Under The Hood: How Git works?

Posted on June 26, 2022

Photo by Sebastian Herrmann on Unsplash

Finding a test engineer who would not have heard of version control systems is difficult nowadays. Some have worked (and work with quite “old”) - such as Subversion, Mercurial HG, etc.

But the vast majority of modern projects today use Git. If you need to download a “fresh” version of the product code or automated tests, go to the Terminal (or GUI tool) and perform a git fetch or git pull.

Learning the basic Git commands is not that hard. It is a bit more difficult to understand what merge and rebase are (and their difference).

But few engineers look deeper - how does Git work “under the hood”? Of course, you don’t have to know this to use Git. But I was still interested to understand. Plus, if you will be asked about Git internals at the interview - you will already know it! (But why ask such a question???).

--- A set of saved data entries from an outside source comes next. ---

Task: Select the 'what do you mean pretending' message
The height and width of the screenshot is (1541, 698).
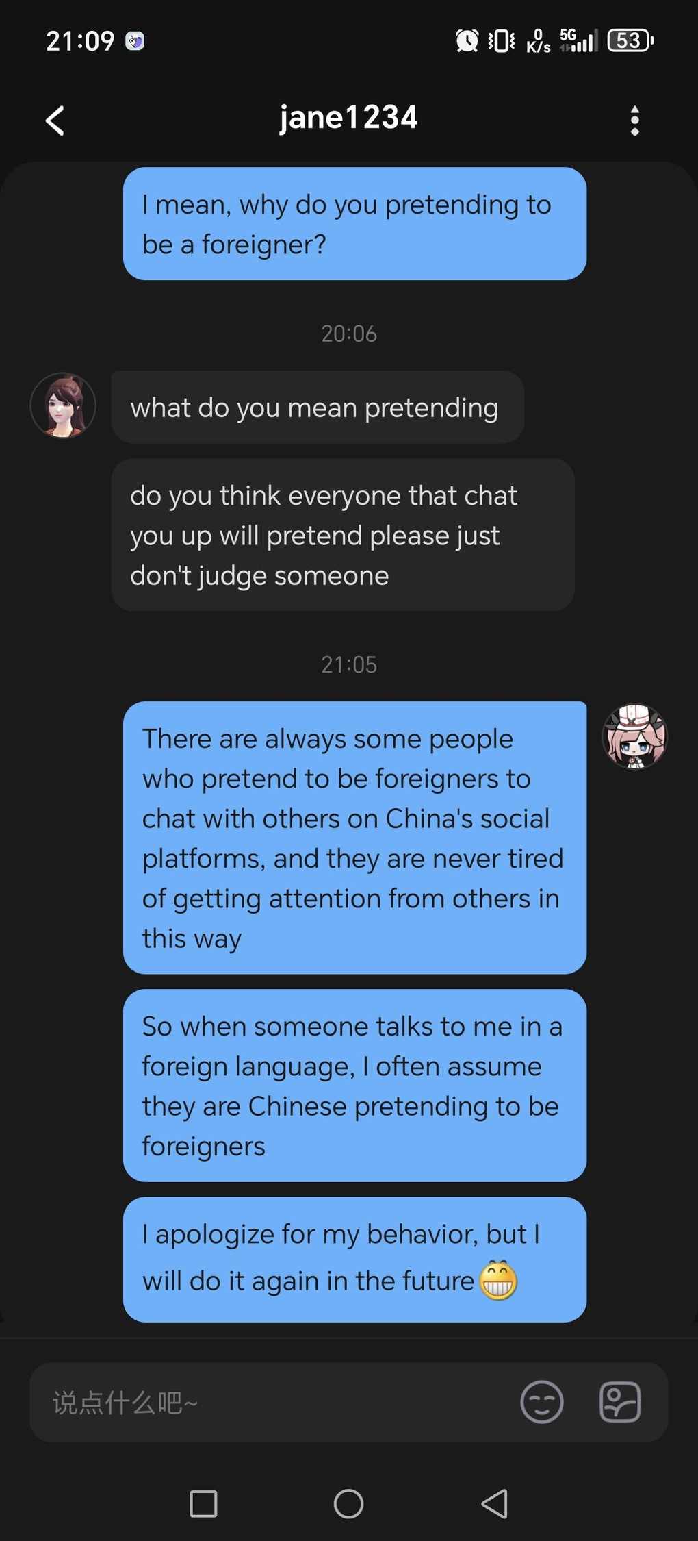Action: [x=318, y=407]
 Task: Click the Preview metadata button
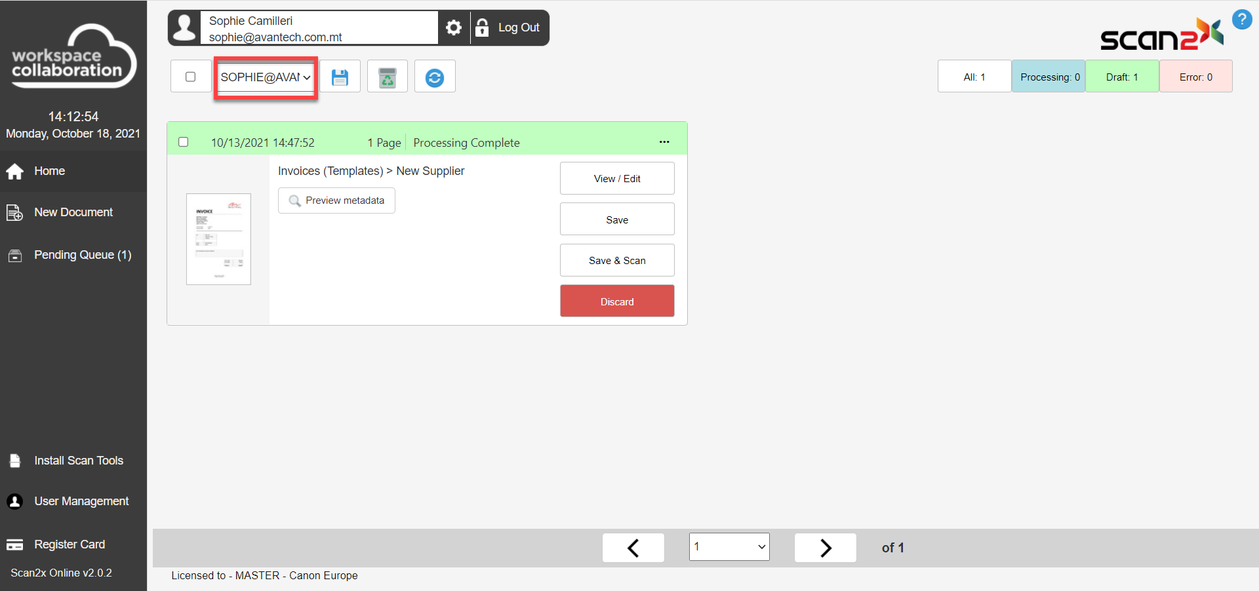pos(336,200)
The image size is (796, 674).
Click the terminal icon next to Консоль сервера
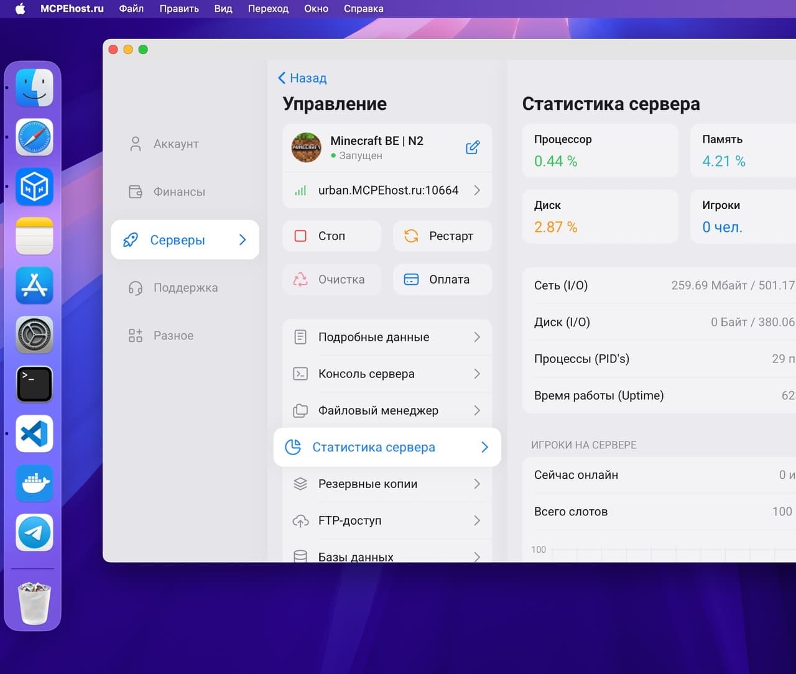click(x=300, y=374)
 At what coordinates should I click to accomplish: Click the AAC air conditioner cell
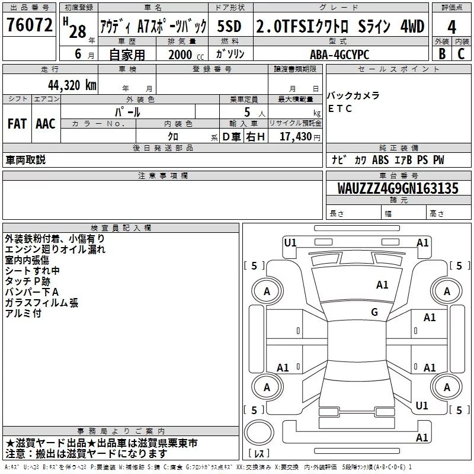pos(46,124)
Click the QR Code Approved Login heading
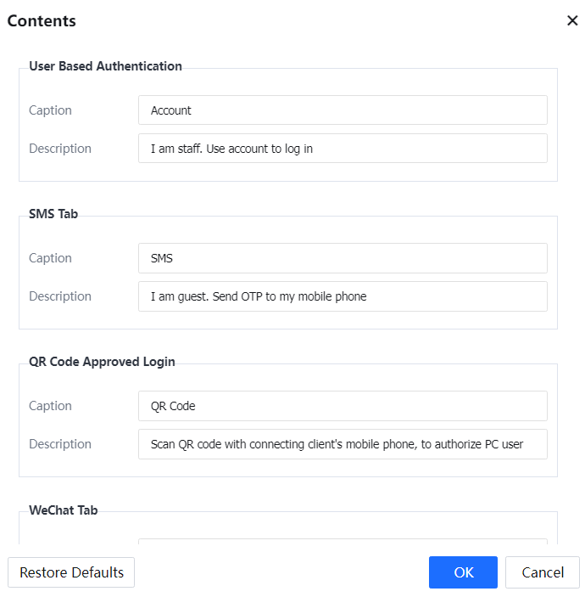The width and height of the screenshot is (585, 597). click(x=102, y=362)
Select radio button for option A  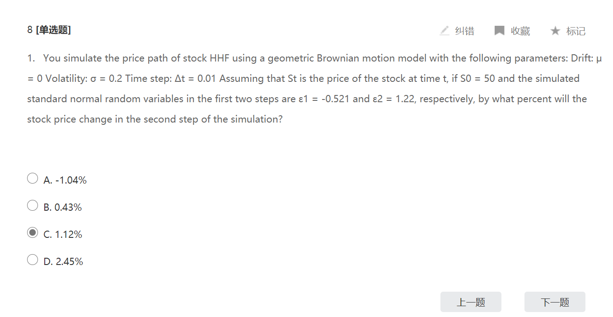click(33, 179)
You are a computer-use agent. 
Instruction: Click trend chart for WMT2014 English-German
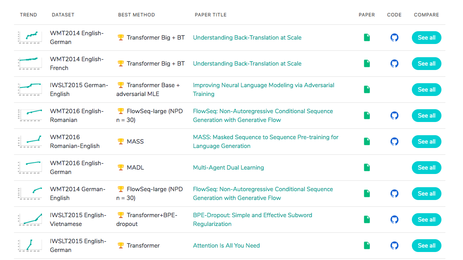(29, 38)
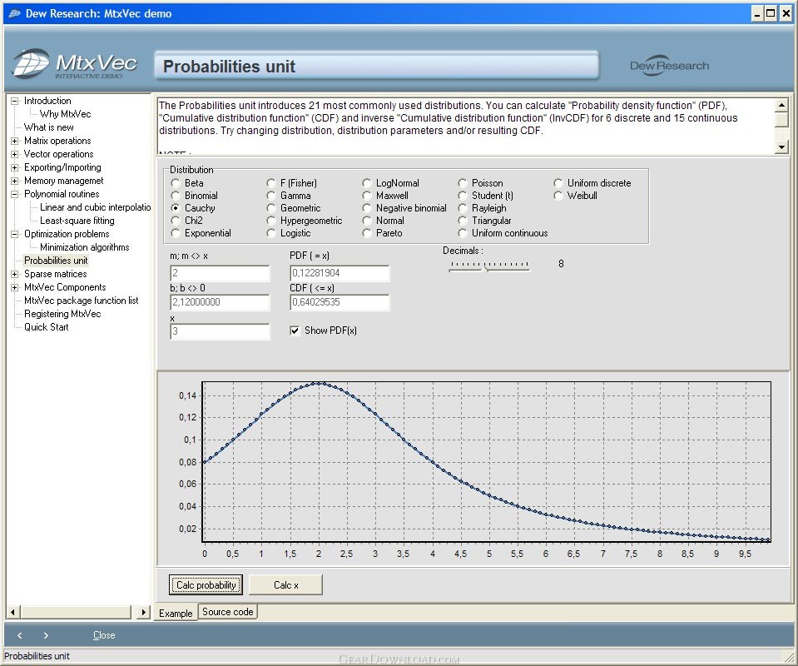Toggle the Show PDF(x) checkbox
798x666 pixels.
295,331
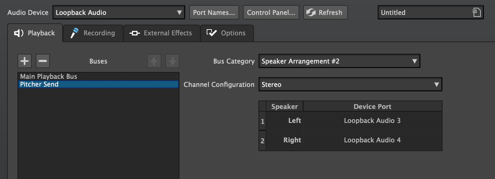
Task: Open the Options tab
Action: coord(227,33)
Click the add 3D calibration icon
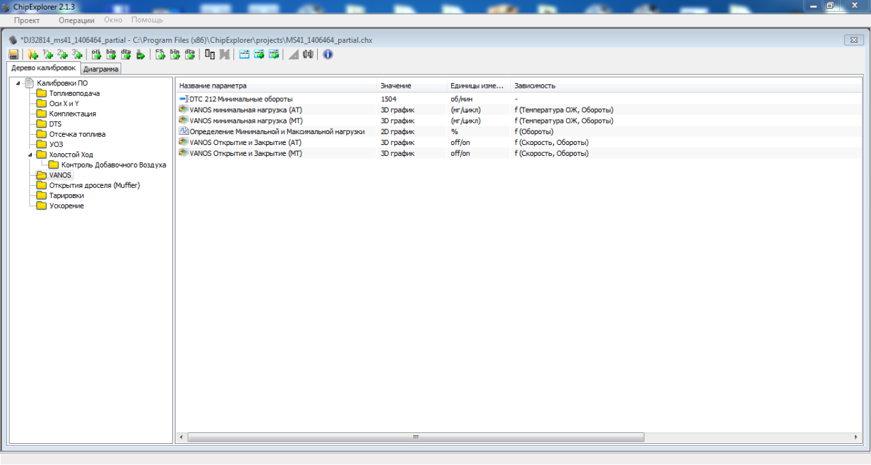The height and width of the screenshot is (465, 871). (x=78, y=54)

Welcome to the world of graphs and hash functions. You can learn about another application of hash functions - Merkle trees - in my previous post.

A bit of Git theory

Let me remind you what a typical workflow with Git looks like:

  • Make a clone of a remote repository: git clone https://somerepo
  • Make a branch for your changes (fixes, tests, etc.): git checkout -b fix/autotests
  • Write everything you want (Git will notice it but wait for your actions): git status returns “changes not staged for commit.”
  • Add files to staged area using: git add
  • Create a new commit: git commit -m "Fix autotests"
  • Send prepared commit to a remote repository: git push origin fix/autotests
  • Pass the code review and merge the changes into the main branch: git rebase or git merge
  • Send changes to the main branch from the local repository to the remote one: git push origin main/master
  • Remove the branch, if necessary: ​​git branch -D fix/autotests

The structure of Git

Project Structure

There are three types of objects that Git takes care of:

  • Commit - contains the author of the commit, date, message, and pointer to the tree of changes. Also, each commit has one (or more) parent commit;
  • Tree - contains a pointer to other trees and specific blob objects;
  • Blob - specific data (source code files, pictures, videos, etc.)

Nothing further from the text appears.